Strengths and weaknesses of the study

Much of the epidemiological research providing information on cardiometabolic incidence rates among immigrants is registry-based and provides estimates without more specific adjustments beyond age and sex. The MEDIM cohort is unique in that it is thoroughly phenotyped consisting of data being collected through health examinations, questionnaires, fasting samples and OGTT conducted by trained research nurses. This has enabled us to study the impact of ethnicity on ACM, cancer morbidity and mortality with adjustment for anthropometrical measures, glucose regulation and lifestyle. The participants were randomly selected from the Swedish Population Register. As reported previously the study sample was representative compared to the background population44. The accessibility to health care is equal for both immigrants and native Swedes, which is another strength of this study. Thus, access to health care could not explain the differences observed in the incidence rates of cancer. A potential limitation of the study is the uneven sex and age distribution with the Iraqis being younger and Iraqi men participating to a higher degree in the study. This might have underestimated the rate of breast and gynaecological cancers.

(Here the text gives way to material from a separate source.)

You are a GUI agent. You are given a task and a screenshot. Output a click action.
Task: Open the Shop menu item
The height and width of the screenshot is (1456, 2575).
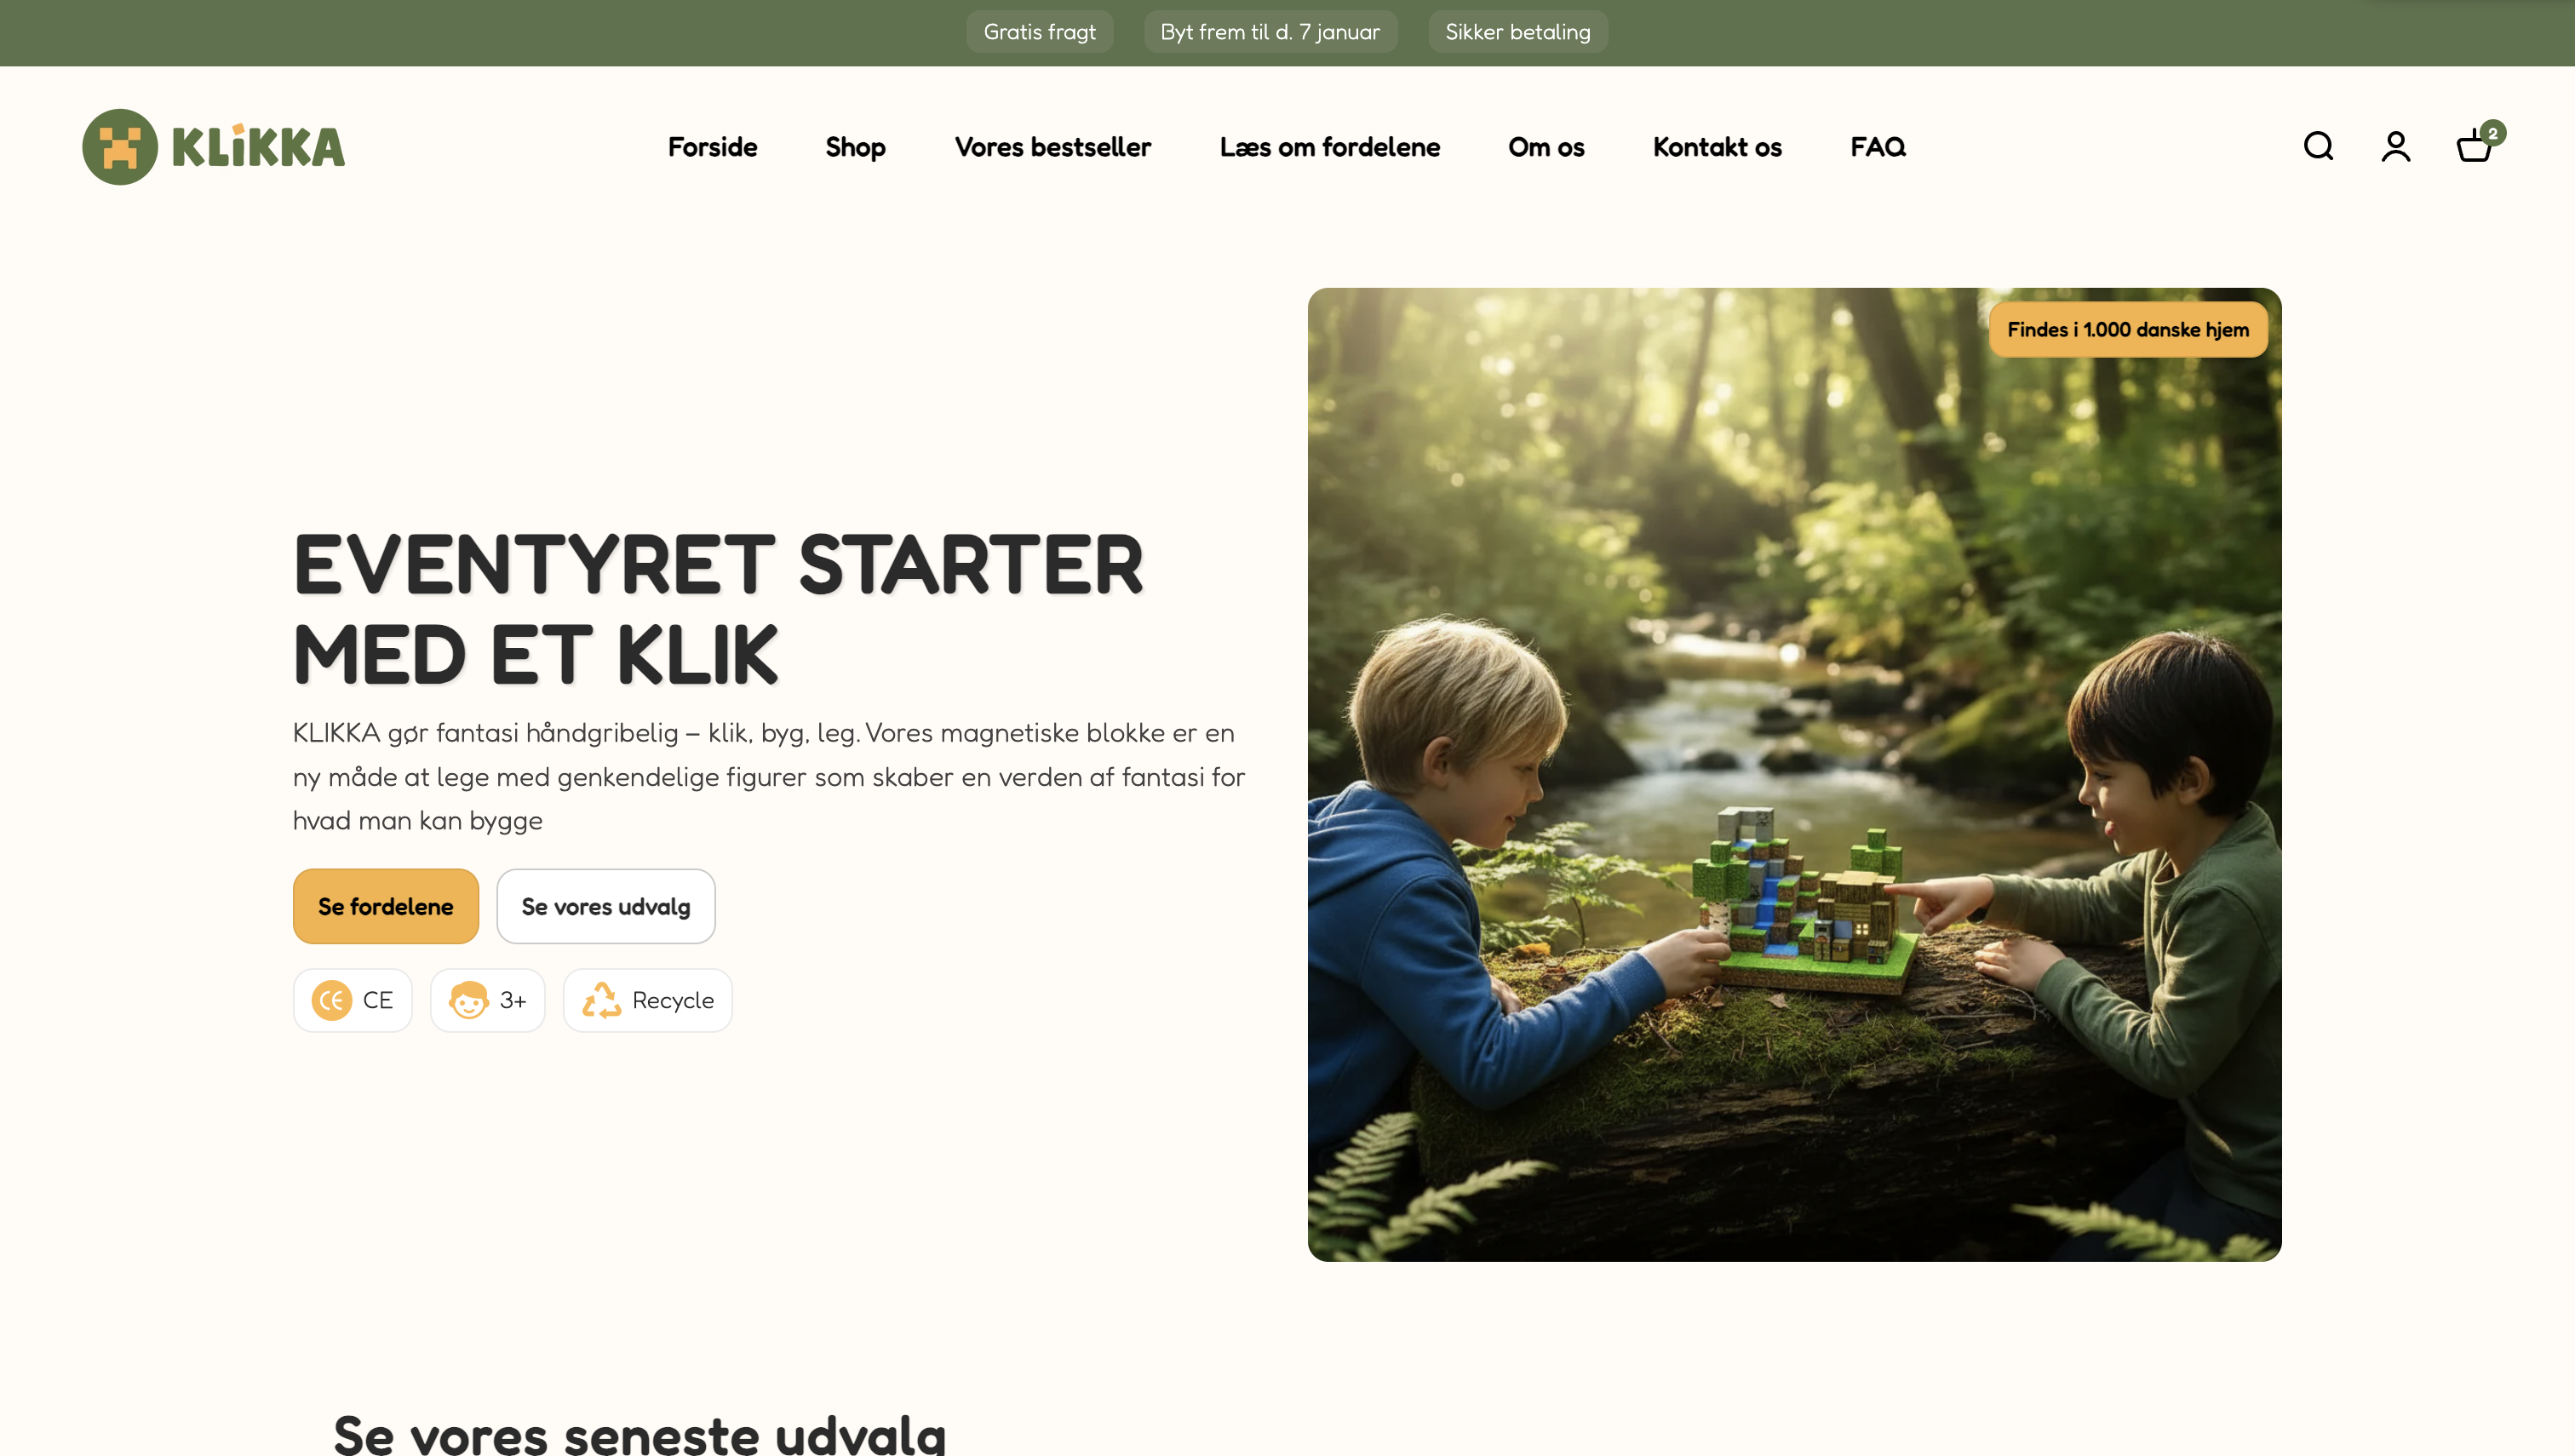click(855, 147)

Another limitation is the short follow-up time, and the low number of cause specific deaths that contributes to imprecise estimates, particularly given the less reliable nature of information from death certificates regarding actual cause of death. Another limitation is that we have not studied different types of cancer diagnosis, which is due to the limited number of cases for each cancer type. In this study, we focused on one immigrant group, and the study findings might not be generalisable to other non-western migrant groups in Sweden.

Representativeness of the study sample

The age and sex distribution in participating immigrants from Iraq did not differ compared to the eligible background population. The Swedish-born participants were older (49.3 vs. 45.5 years) but the sex distribution did not differ from the eligible native Swedish population. The prevalence of T2D did not differ compared to the eligible background population thus indicating a representative study sample5.

Unanswered questions and future research

More studies are needed that address possibly environmental, genetic, or hormonal factors putting the native Swedish group at higher risk of cancer morbidity and mortality. Longitudinal studies are also needed to study whether the risk of ACM remains at lower rates in non-western immigrants or merge towards the rates of the Swedish-born host population with longer duration of stay.

Conclusion

We conclude that Iraqi-born immigrants have lower ACM rates than Swedish-born as well as lower rates of cancer and CVD morbidity and mortality. The differences in mortality and cancer rates across European and Middle Eastern ethnicities are not fully explained by age, sex, anthropometrical measures, glucose regulation and lifestyle but lie elsewhere. Further studies are needed to increase the understanding of contributing mechanisms. Studying ethnical differences in risk or protective factors in migrant groups is of great importance considering the increasing migrant populations in western countries.